SHORT PROBLEM: From the mailing-list post on Asplund abundances in MESA, reproduce word for word the passage that starts at "Richard Townsend townsend" and stops after "4 of Asplund+09).".
==== EXCERPT PROVIDED
[mesa-users] Asplund abundances in MESA -- which ones?

Richard Townsend townsend at astro.wisc.edu
Wed Apr 15 12:04:13 EDT 2015


> On Apr 15, 2015, at 10:07 AM, Richard Townsend <townsend at astro.wisc.edu> wrote:
> 
> Thanks for the info!
> 
> So, can people comment on what is ‘best-practice’ for generating MESA models for Pop I stars? I guess a first stab would be to use the ‘AGSS09’ set but rescale hydrogen/helium/all metals using the proto-solar X, Y and Z given by Asplund+09. But is there a better way to do this?
> 

Having now read Asplund+09 more closely, I see that their proto-solar values are derived from the solar photosphere values by rescaling all metals (relative to H) by 0.04 dex. So, in MESA, all that’s necessary to achieve proto-solar Asplund+09 abundances is to use the ‘AGSS09’ mixture together with X=0.7154, Y=0.2703 and Z=0.0142 (based on the last row of table 4 of Asplund+09). 

cheers,

Rich

> cheers,
> 
> Rich
> 
>> On Apr 15, 2015, at 9:58 AM, Stan Woosley <woosley at ucolick.org <mailto:woosley at ucolick.org>> wrote:
>> 
>> Unless you are explicitly interested in modeling the current solar convection zone, the abundance of Li
>> there is useless. It has been depleted orders of magnitude by nuclear reactions at the base of the convection
>> zone. The meteoritic value - from primitive C1 carbonaceous meteorites - reflects the composition of the 
>> primordial solar nebula.
========
==== GIVEN DATA
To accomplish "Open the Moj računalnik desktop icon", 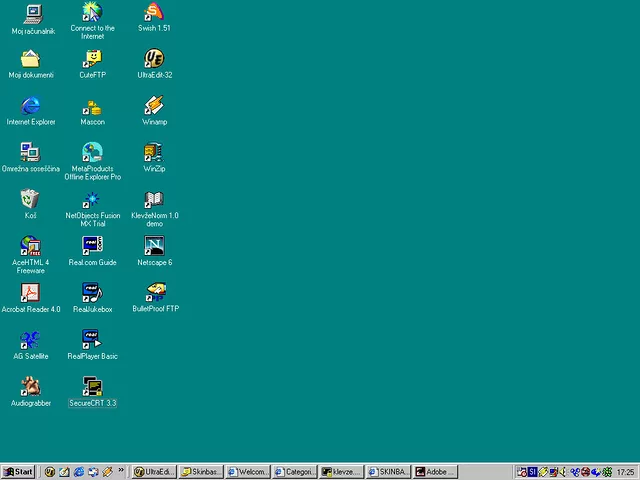I will [31, 13].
========
EXERCISE RESULT:
Richard Townsend townsend at astro.wisc.edu
Wed Apr 15 12:04:13 EDT 2015


> On Apr 15, 2015, at 10:07 AM, Richard Townsend <townsend at astro.wisc.edu> wrote:
> 
> Thanks for the info!
> 
> So, can people comment on what is ‘best-practice’ for generating MESA models for Pop I stars? I guess a first stab would be to use the ‘AGSS09’ set but rescale hydrogen/helium/all metals using the proto-solar X, Y and Z given by Asplund+09. But is there a better way to do this?
> 

Having now read Asplund+09 more closely, I see that their proto-solar values are derived from the solar photosphere values by rescaling all metals (relative to H) by 0.04 dex. So, in MESA, all that’s necessary to achieve proto-solar Asplund+09 abundances is to use the ‘AGSS09’ mixture together with X=0.7154, Y=0.2703 and Z=0.0142 (based on the last row of table 4 of Asplund+09).